## Written request
Please arrange the lines below as a numbered list with blank lines left out, starting with the line that contains "Task: Choose the Web Links radio option" and going on through the line that contains "Action: (x=1017, y=460)". Leave the pictures out of your answer.

## Records provided
──────
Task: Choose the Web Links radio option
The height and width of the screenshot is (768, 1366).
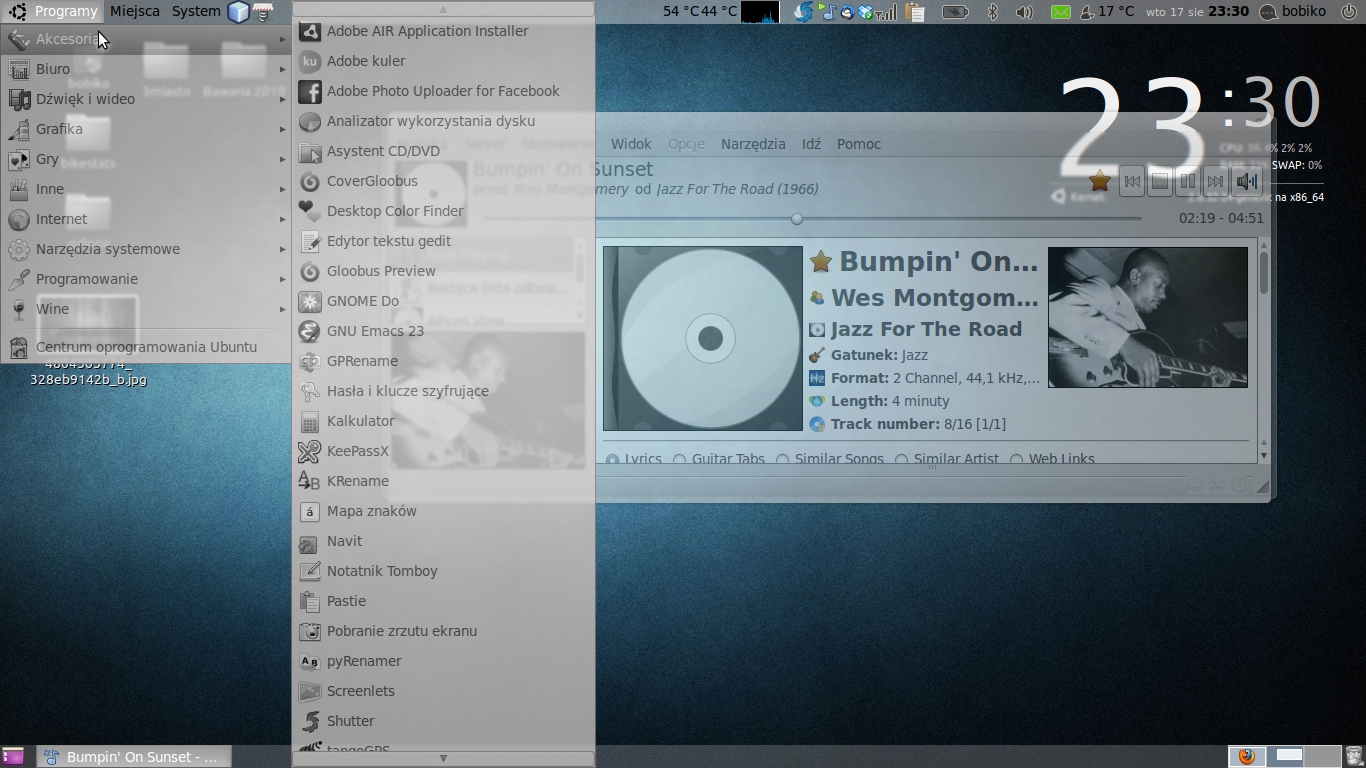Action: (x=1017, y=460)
──────
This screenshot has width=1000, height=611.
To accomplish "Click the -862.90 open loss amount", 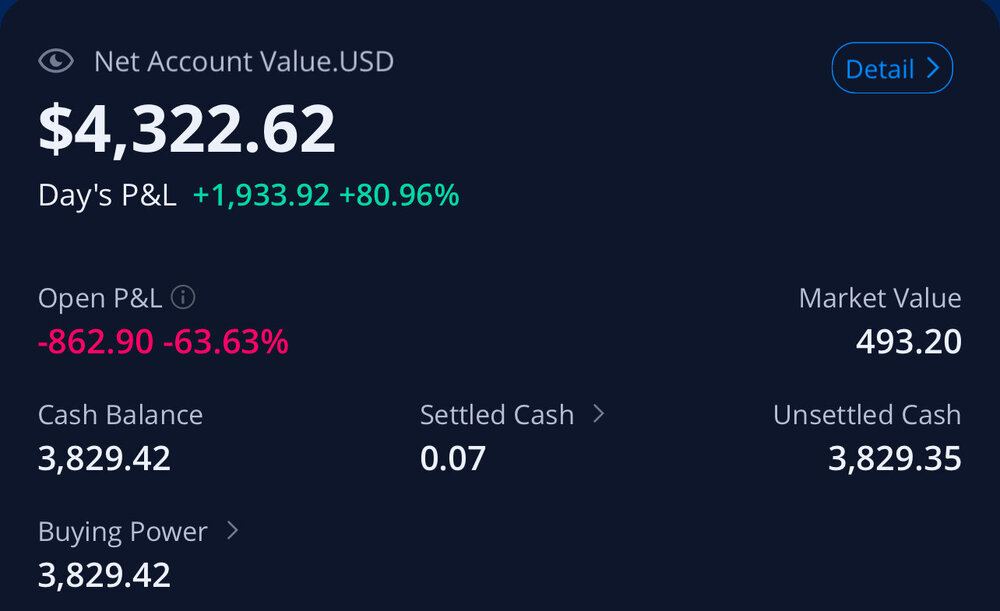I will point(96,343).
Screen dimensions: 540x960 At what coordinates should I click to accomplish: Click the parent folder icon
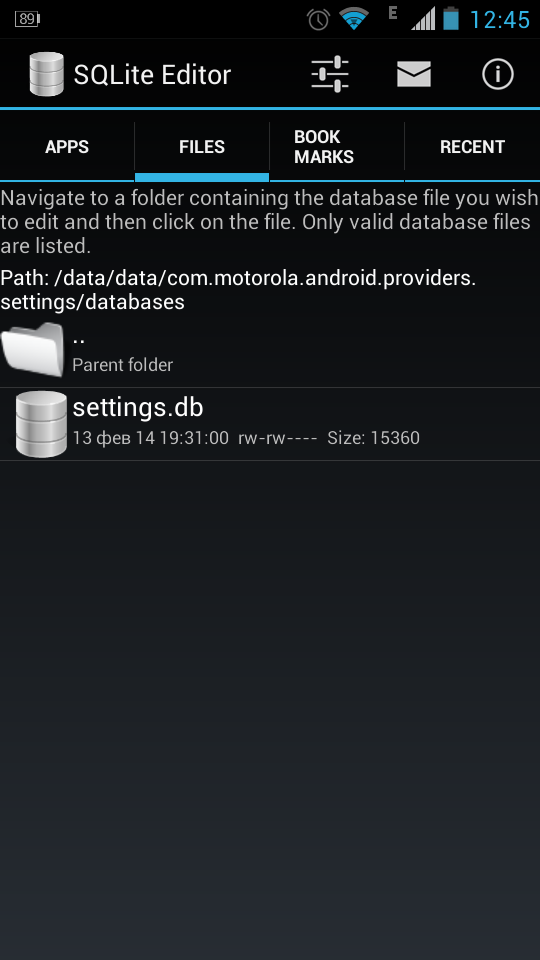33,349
──────
## Reply to the task
1. Task: Choose the Web Links radio option
2. The height and width of the screenshot is (768, 1366).
3. Action: (x=1017, y=460)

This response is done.